Board, as a body, unanimously approved James’ motion and affirmed
BSS. The hearing transcript shows that
the Board, as a body, considered all four factors as required. Board also adopted the BSS report. In this context, Board impliedly adopted the
findings in the Bureau’s staff report, that Petitioner willfully directed the
contractor to remove the subject trees or through the negligence of
Petitioner’s contractor the trees were removed.
(AR1604.)
The court acknowledges that, as a result of
Board’s adoption of the BSS staff report, there is some ambiguity as to whether
Board found Petitioner removed the trees intentionally or negligently. (See AR 1604.) As discussed below, Board’s penalty findings
are supported by substantial evidence and the Board’s penalty determination was
reasonable regardless of whether Petitioner removed the trees intentionally or
negligently. The court reaches the same
result even if the independent judgment test applies to the fact findings. Accordingly, to the extent there is ambiguity
in Board’s findings of knowledge and intent under section 46.06(c), Petitioner
does not show a prejudicial abuse of discretion or any basis to remand for
clarification of Board’s findings. (See
CCP § 1094.5(b); Hinrichs v. County of
Orange (2004) 125 Cal.App.4th 921, 928 [procedural errors,
“even if proved, are subject to a harmless error analysis”]; Thornbrough v. Western Placer
Unified School Dist. (2013) 223 Cal.App.4th 169, 200 [same].)
Substantial
Evidence Supports Board’s Finding of Liability
Board found that Petitioner removed
trees 5, 29, and 30 without a permit and in violation of the PTO. Substantial evidence, including Petitioner’s
own admissions, support that finding.
(See e.g. AR 578-582, 865, 1078-79, 1107-09, 1603, 1778-1786, 1880.) Based on that finding, City was authorized to
impose a penalty under section 46.06.
Substantial
Evidence Supports Board’s Penalty Determination
Board considered the four factors set forth in
section 46.06(c) and upheld the penalty imposed by BSS, specifically to revoke
and withhold Petitioner’s building permits for five years. Petitioner contends that Board’s penalty findings
are not supported by substantial evidence or the weight of the evidence. (OB
18-24; Reply 8-10; Suppl.
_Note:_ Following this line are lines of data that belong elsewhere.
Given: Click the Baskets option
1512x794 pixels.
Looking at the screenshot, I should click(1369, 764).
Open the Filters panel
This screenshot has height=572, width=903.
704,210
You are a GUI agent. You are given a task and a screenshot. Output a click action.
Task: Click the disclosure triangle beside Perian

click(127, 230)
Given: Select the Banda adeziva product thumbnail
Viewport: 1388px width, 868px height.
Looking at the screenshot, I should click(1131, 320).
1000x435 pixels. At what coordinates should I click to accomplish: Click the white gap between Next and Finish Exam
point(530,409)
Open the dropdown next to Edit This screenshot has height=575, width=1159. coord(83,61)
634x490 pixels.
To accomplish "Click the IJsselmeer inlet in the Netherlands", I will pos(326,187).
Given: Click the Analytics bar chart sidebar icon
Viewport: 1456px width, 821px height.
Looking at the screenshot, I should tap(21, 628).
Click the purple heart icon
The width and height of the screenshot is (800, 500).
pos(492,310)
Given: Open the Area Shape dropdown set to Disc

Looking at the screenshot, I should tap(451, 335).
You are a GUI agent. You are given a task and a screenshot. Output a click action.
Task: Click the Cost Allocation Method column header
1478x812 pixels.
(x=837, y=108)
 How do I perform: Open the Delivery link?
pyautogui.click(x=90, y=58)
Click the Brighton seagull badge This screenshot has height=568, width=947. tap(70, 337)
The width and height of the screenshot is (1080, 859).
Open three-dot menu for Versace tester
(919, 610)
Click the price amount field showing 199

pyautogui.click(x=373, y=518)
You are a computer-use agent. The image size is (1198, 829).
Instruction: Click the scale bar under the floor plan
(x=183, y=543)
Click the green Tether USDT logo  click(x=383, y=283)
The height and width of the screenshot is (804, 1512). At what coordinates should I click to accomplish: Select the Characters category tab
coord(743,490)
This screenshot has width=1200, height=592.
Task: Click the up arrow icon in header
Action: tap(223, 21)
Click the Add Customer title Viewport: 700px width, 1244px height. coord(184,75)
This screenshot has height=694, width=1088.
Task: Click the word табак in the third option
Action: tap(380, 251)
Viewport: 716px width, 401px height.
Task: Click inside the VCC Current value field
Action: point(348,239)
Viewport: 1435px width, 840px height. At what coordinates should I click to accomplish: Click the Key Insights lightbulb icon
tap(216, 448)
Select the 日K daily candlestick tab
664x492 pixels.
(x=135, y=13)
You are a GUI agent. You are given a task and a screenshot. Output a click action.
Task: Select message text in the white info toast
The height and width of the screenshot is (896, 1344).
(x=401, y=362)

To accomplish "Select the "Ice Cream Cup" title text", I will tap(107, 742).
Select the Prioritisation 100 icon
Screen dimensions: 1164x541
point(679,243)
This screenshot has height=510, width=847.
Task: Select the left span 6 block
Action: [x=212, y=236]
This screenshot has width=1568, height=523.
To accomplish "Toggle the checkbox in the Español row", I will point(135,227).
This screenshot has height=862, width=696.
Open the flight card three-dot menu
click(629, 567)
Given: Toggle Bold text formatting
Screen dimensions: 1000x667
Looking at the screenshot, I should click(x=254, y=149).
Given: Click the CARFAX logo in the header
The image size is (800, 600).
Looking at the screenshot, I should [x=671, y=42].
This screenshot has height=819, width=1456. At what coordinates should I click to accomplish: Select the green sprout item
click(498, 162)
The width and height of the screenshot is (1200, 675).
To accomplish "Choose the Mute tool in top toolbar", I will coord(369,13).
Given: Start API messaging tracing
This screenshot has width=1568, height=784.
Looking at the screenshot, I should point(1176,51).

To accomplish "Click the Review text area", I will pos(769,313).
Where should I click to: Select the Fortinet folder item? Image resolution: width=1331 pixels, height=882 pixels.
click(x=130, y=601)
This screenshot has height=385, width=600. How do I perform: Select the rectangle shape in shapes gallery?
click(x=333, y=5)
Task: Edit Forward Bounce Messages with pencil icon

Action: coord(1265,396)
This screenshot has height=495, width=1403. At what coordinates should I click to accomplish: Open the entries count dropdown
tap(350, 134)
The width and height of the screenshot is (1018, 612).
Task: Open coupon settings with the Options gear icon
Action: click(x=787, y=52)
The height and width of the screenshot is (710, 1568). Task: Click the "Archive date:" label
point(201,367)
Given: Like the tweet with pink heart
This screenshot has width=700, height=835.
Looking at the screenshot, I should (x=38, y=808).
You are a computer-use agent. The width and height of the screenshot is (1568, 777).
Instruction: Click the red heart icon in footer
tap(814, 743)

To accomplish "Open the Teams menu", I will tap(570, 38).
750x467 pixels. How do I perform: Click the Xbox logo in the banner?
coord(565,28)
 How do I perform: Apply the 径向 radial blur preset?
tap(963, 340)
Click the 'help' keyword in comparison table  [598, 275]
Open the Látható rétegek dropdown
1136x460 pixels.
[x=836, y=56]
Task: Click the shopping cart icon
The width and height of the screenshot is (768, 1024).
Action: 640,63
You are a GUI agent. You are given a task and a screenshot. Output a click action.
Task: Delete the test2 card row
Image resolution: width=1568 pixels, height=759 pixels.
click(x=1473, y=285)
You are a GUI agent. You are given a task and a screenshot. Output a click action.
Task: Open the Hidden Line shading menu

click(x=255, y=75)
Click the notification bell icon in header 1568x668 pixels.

Reply 5-10.)
The
court considers below whether substantial evidence supports the penalty determined
by the Board based on the factors it was to consider. The court then considers whether Board’s determination
of penalty, based on such findings, was a manifest abuse of discretion.
Petitioner’s Knowledge and Intent
In its initial decision, BSS made
the following finding regarding Petitioner’s knowledge and intent: “It is clear
from the evidence that SEP had knowledge that trees numbers 5, 29, and 30, were
not proposed for removal. It is also clear from SEP’s own admission that the
project had implemented a comprehensive process to ensure that only those trees
permitted to be removed would in reality be removed. Additionally, respective
to tree number 5, no California Sycamore trees were included in the PTR for
removal and this species is distinct in appearance, growth habits, and foliage
relative to the tree adjacent to it, tree number 6, Coast Live Oak which was
permitted for removal. Therefore, the BSS finds that the removal of the three
unpermitted trees, numbers 5, 29, and 30, were not removed by accident but intentionally
to provide better access to the property or in some other fashion enable easier
development.” (AR 1631-32.)
In the staff report concerning the appeal to
the Board, the Bureau opined that Petitioner “was fully aware of the Protected
Trees on the parcels owned by them, the need to protect the Protected Trees,
and further had the opportunity to preserve the Protected Trees. Nevertheless, [Petitioner] willfully directed
the contractor to remove the subject trees or through the negligence of
[Petitioner’s] contractor, the subject trees were removed.” (AR1604.)
Board impliedly adopted these findings made by BSS when voting to affirm
the position of the Bureau an Agenda Item No. 1.
Substantial supports these findings. Petitioner’s own tree report, prepared by
arborist Robert Wallace, identified trees 5, 29, and 30 as protected trees and
the mitigation measures necessary to preserve the trees. (AR 2-100.)
The exact location of these trees was shown in a detailed tree location
map prepared by Wallace. (AR 1.) Wallace also tagged the trees on the
Property. (See AR 971, 1078.) The tree cutter, Ricardo Gonzales, had “a lot
of experience as a tree-cutler, doing permitted tree cutting work similar to
that required by the Sullivan Canyon Project.”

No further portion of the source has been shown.